═══ Text block

ENG 420 14.1: Peer Review #1

Today’s Plan:

  • Calendar
  • Peer Review Criteria

Calendar and Final Paper Expectations

First, let’s take a look at the calendar.

I also wanted to visit the final paper expectations:

Final Research Paper: Final research papers should be 12 to 15 pages in length (3000 to 3750 words). I recognize that writing a longer paper can seem intimidating, but we will write these papers in stages. I will help you break down a longer paper into a series of research questions. I will review and comment extensively on drafts of these papers before final grading.

I’ve decided to lower the word count on the final paper to 2200 to 2500 words. That’s a pretty specific page range–but the specificity is intentional. Given your collective level of academic performance and career trajectories (as scholars and teachers), I want to prepare you to present at academic conferences. The standard conference allots each speaker between 15 and 20 minutes to present. That means that the standard academic conference paper, if read at a reasonable speed, should be 8 to 10 pages typed and double-spaced. If we estimate 250 words a page, then that gets us to 2000 to 2500 words (not including the works cited, footnotes, etc).

Peer Review Criteria

Throughout my career I have wavered on the usefulness of peer review. My (cynical) and pragmatic side sometimes says that the best part of peer review is combatting procrastination by making the writer produce pages well before a final deadline. Good writing takes time, because difficult ideas require marination.

I do think the feedback that writers receive through peer review can be value if the reviewers are focusing on epistemic and rhetorical elements, rather than stylistic or grammatical ones. Rather than acting as a copyeditor, act more as a managing editor. Your job isn’t to clean up the prose, but to inform the reader how much of their argument you understand, where you are confused, where you think they are wrong, where you think they should better define a term or further explicate a reference.

══════
═══ Stored data

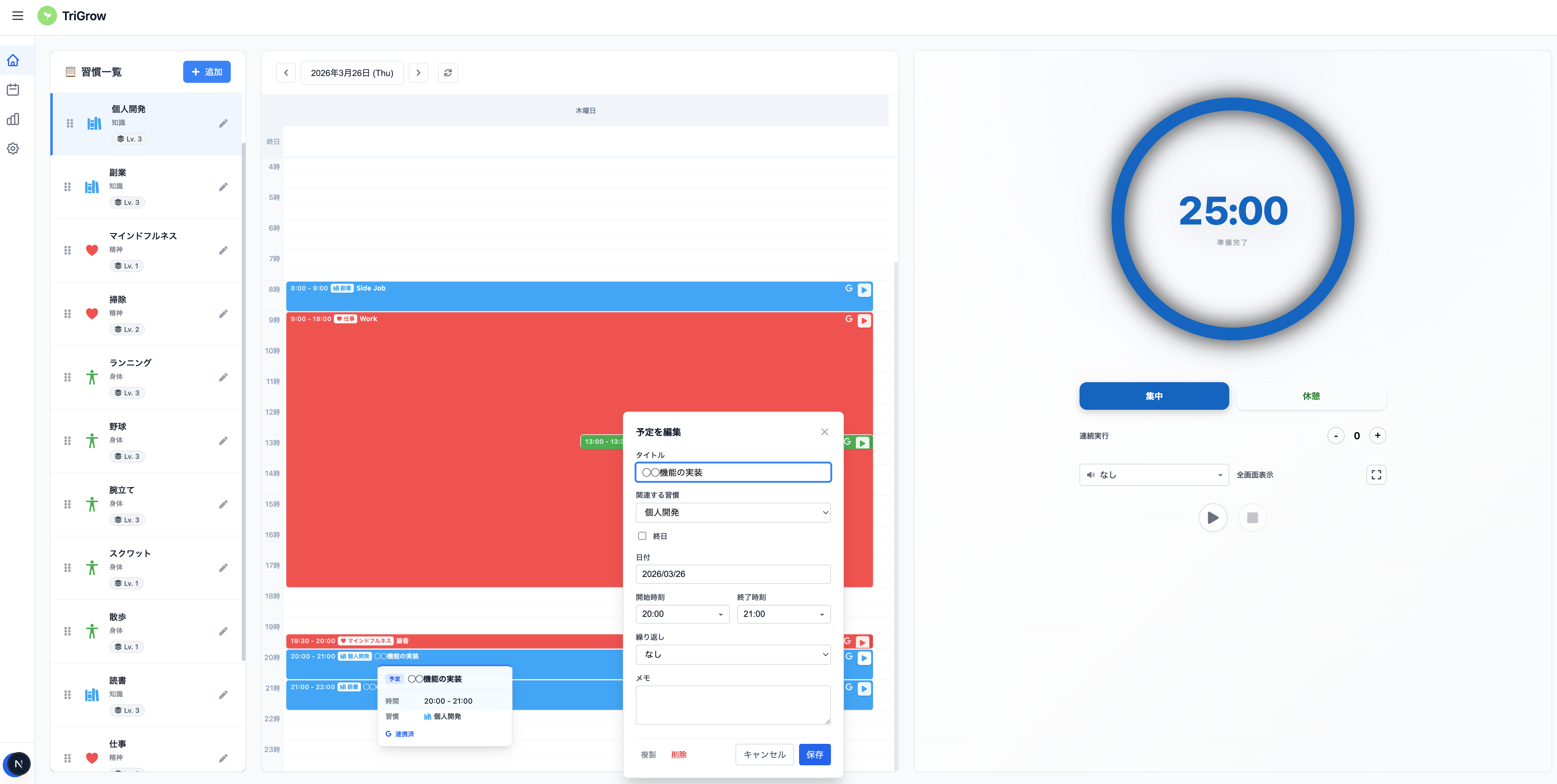Click into the メモ text area
The height and width of the screenshot is (784, 1557).
click(732, 704)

══════

__Exercises__
1/ Repeat everything in the ENG 420 page from "ENG 420 14.1: Peer" down to "at the calendar.", word for word.
2/ According to the ENG 420 page, how much time does the standard conference give each speaker to present?

__Results__
1/
ENG 420 14.1: Peer Review #1

Today’s Plan:

  • Calendar
  • Peer Review Criteria

Calendar and Final Paper Expectations

First, let’s take a look at the calendar.

2/ Between 15 and 20 minutes.